[EXERCISE PROMPT]
Go line by line through the records below. Copy whichever lines contain the string "under".

[INFORMATION PROVIDED — start]

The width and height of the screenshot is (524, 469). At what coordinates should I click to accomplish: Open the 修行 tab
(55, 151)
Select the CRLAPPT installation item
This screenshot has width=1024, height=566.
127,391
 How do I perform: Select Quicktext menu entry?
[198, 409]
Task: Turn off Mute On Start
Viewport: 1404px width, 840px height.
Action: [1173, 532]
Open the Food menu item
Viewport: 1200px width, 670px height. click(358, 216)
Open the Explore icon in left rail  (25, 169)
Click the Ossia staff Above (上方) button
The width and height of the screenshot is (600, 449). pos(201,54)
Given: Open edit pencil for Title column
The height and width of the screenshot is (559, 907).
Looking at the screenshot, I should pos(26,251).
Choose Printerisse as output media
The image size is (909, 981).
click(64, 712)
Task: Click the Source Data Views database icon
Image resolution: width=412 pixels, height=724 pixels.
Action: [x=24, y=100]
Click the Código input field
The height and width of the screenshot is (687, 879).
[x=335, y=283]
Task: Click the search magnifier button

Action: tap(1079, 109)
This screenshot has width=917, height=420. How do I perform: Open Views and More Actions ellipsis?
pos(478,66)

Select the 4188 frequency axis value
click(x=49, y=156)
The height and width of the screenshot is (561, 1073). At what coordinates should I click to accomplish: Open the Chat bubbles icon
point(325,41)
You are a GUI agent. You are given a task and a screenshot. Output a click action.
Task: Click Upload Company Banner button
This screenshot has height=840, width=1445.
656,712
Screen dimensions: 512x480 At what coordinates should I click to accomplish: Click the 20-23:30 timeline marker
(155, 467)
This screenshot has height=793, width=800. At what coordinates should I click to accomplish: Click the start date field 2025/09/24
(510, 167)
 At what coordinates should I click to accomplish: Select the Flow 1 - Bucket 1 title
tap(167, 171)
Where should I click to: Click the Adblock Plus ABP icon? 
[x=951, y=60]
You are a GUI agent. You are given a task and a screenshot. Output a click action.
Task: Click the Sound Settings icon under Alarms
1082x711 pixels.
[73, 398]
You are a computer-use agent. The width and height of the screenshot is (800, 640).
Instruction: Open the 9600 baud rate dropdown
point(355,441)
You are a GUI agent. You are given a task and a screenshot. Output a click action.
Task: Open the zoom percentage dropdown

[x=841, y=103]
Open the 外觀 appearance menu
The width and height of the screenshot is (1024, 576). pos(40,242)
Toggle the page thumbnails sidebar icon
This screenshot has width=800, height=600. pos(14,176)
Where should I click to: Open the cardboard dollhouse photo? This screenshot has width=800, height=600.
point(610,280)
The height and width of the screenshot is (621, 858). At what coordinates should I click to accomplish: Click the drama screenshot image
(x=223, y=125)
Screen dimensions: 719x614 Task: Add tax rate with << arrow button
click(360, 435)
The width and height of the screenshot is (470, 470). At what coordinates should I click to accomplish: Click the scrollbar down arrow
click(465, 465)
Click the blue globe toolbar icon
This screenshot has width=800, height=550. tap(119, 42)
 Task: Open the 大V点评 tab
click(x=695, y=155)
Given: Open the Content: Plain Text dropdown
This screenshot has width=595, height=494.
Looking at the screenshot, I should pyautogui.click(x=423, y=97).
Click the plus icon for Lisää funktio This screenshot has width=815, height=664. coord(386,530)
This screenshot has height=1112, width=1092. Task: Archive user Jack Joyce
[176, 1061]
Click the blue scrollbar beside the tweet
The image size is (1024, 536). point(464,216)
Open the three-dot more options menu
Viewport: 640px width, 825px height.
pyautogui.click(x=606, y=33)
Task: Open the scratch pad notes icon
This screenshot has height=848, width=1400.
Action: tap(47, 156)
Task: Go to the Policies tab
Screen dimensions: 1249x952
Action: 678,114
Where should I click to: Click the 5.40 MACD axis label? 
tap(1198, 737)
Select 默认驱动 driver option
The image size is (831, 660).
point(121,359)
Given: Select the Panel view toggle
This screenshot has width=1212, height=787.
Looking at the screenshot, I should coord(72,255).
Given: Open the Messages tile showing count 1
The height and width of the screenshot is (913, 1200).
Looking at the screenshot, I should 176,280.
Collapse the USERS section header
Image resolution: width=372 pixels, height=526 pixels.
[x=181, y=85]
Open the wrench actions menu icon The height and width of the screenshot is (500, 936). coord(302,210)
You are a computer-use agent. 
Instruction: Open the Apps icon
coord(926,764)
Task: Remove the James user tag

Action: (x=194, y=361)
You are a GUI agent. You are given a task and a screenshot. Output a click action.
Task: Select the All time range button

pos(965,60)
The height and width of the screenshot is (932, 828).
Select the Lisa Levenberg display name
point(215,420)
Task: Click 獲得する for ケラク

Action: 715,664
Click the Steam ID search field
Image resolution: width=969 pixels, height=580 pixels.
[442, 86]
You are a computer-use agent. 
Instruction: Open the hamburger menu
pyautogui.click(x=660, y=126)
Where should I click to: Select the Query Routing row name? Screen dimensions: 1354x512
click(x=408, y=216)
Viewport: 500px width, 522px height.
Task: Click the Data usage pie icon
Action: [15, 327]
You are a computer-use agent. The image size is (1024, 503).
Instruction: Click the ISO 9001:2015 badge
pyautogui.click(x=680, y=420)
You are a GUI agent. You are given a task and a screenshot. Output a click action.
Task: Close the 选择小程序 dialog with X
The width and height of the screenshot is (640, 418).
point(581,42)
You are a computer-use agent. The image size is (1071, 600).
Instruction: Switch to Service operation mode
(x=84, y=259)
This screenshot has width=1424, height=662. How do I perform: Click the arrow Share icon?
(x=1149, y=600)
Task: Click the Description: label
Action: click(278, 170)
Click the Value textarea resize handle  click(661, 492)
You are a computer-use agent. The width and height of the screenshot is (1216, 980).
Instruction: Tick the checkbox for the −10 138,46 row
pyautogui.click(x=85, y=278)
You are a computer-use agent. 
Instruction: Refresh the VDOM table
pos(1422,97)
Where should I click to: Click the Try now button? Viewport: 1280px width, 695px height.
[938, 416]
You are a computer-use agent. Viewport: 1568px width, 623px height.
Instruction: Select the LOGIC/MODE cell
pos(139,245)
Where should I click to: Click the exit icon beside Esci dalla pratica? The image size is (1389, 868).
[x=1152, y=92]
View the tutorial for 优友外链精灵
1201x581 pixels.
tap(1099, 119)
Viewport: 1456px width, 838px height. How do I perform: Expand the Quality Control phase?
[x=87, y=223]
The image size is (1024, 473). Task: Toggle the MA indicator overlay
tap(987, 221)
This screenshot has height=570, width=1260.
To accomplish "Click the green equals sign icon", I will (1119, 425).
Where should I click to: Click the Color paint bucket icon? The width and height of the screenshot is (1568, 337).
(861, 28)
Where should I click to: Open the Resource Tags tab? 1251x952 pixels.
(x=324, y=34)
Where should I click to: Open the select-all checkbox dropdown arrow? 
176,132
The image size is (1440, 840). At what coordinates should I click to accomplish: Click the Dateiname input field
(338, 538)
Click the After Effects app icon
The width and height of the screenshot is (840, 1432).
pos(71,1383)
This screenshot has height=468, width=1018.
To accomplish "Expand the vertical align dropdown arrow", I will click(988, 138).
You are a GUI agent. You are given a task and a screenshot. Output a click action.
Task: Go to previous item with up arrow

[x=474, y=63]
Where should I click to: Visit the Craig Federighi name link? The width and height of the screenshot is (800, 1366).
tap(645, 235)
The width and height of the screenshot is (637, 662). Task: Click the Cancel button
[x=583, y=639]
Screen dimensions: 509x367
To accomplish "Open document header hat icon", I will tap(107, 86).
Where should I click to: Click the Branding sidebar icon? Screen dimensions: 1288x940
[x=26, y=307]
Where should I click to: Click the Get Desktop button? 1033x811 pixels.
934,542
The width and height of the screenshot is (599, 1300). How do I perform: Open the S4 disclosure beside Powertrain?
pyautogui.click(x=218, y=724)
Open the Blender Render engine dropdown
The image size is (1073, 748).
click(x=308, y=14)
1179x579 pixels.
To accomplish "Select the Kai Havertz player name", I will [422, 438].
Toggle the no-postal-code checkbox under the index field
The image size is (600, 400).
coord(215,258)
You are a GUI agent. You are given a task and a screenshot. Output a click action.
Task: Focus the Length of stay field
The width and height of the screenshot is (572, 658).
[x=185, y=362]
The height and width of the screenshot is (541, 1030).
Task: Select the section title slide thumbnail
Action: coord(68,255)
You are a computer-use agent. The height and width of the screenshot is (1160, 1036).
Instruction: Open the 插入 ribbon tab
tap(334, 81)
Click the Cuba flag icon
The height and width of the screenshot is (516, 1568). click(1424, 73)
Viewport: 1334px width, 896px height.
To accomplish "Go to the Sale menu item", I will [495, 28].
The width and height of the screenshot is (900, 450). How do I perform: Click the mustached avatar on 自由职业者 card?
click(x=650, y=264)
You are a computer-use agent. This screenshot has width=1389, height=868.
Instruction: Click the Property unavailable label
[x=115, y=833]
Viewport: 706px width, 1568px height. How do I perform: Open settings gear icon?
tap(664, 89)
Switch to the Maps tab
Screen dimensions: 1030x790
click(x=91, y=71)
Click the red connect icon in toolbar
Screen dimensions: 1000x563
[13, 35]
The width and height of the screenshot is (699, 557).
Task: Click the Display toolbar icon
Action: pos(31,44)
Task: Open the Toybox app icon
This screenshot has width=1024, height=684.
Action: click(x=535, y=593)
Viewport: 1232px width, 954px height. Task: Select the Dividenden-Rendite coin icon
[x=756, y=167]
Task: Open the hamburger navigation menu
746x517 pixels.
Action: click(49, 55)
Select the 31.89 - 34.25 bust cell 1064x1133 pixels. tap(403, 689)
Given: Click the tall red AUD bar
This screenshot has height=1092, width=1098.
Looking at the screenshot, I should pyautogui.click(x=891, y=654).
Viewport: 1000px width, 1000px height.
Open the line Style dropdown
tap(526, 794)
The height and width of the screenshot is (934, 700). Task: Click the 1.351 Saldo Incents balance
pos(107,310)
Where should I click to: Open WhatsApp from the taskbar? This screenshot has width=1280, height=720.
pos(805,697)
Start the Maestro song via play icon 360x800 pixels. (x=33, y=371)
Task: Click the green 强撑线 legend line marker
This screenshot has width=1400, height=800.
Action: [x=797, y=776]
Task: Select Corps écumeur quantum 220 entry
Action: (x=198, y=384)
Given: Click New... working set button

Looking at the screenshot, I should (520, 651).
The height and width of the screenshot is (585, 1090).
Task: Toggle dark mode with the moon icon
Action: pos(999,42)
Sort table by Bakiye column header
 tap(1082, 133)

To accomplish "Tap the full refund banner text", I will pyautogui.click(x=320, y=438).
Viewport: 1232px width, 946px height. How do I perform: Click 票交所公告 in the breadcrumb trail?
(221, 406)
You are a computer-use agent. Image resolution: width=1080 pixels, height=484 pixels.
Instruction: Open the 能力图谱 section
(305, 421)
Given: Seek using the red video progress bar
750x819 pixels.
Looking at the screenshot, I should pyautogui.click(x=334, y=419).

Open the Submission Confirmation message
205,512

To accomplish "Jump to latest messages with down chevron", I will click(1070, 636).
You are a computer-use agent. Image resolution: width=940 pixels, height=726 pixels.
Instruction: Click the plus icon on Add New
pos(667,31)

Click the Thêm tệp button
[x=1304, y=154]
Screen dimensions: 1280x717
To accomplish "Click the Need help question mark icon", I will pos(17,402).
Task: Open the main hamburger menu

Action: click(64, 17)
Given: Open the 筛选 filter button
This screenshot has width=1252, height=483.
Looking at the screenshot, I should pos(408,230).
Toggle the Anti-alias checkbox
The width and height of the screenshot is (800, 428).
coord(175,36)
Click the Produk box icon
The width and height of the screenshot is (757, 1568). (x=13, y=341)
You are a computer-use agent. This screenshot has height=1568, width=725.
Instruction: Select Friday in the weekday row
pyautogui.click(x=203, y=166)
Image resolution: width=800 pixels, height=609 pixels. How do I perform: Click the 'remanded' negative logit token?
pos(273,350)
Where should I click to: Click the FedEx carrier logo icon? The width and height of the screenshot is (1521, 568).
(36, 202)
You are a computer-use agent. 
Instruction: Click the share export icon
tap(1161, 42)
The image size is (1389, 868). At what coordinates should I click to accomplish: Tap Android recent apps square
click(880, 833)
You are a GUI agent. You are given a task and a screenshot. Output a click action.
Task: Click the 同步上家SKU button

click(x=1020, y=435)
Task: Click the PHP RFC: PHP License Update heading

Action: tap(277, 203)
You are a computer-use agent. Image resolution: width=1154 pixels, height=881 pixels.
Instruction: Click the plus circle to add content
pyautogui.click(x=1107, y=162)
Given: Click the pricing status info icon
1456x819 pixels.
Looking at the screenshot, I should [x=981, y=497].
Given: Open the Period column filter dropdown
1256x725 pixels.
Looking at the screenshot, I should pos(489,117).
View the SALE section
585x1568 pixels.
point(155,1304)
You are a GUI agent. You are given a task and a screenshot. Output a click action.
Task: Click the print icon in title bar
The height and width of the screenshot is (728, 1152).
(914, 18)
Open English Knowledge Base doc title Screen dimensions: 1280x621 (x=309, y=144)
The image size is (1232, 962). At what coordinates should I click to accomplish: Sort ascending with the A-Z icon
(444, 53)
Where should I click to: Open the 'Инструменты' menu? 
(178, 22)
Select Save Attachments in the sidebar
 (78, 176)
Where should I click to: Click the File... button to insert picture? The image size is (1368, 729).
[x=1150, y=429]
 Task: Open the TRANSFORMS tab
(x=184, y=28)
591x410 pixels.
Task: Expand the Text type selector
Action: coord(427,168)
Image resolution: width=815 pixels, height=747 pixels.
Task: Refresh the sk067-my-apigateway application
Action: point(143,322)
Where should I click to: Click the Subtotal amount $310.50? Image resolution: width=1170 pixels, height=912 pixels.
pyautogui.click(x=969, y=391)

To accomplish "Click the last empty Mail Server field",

[INFORMATION PROVIDED — finish]

[EXERCISE RESULT]
Task: Click the Sound Settings icon under Alarms
Toggle the no-postal-code checkbox under the index field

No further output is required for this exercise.